W3C home > Mailing lists > Public > public-html@w3.org > January 2009

Re: ISSUE-54: doctype-legacy-compat

From: Henri Sivonen <hsivonen@iki.fi>
Date: Sun, 25 Jan 2009 16:40:50 +0200
Cc: HTML WG <public-html@w3.org>
Message-Id: <D91C2785-8F36-4424-8F67-B057E8F47A48@iki.fi>
To: Sam Ruby <rubys@intertwingly.net>

On Jan 25, 2009, at 16:00, Sam Ruby wrote:

> Henri Sivonen wrote:
>> On Jan 25, 2009, at 12:48, Sam Ruby wrote:
>>> Julian Reschke wrote:
>>>> Henri Sivonen wrote:
>>>>> ...
>>>>> Thus, "about:sgml-compat" is *not* interpreted as a URI by any  
>>>>> conforming HTML5 consumer.
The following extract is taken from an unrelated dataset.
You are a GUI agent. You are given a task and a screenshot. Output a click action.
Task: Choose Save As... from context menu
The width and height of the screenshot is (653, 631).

In my opinion, it is therefore  
>>>>> unnecessary for it to be of the form of a URI in a registered  
>>>>> scheme.
>>>
>>> What about XHTML5?
>> XHTML5 doesn't need a doctype and the best practice is not to use  
>> one.

> Can you site *any* issues with placing a DOCTYPE in XHTML5 that  
> backs up your claim that not placing an DOCTYPE in such documents is  
> a best practice?

<!DOCTYPE html> doesn't have any useful effect in XML, so it is  
completely pointless for *XML* purposes. It would be weird to  
characterize something pointless as "best practice". (It does have a  
point for non-XML purposes in the Venus case, though.)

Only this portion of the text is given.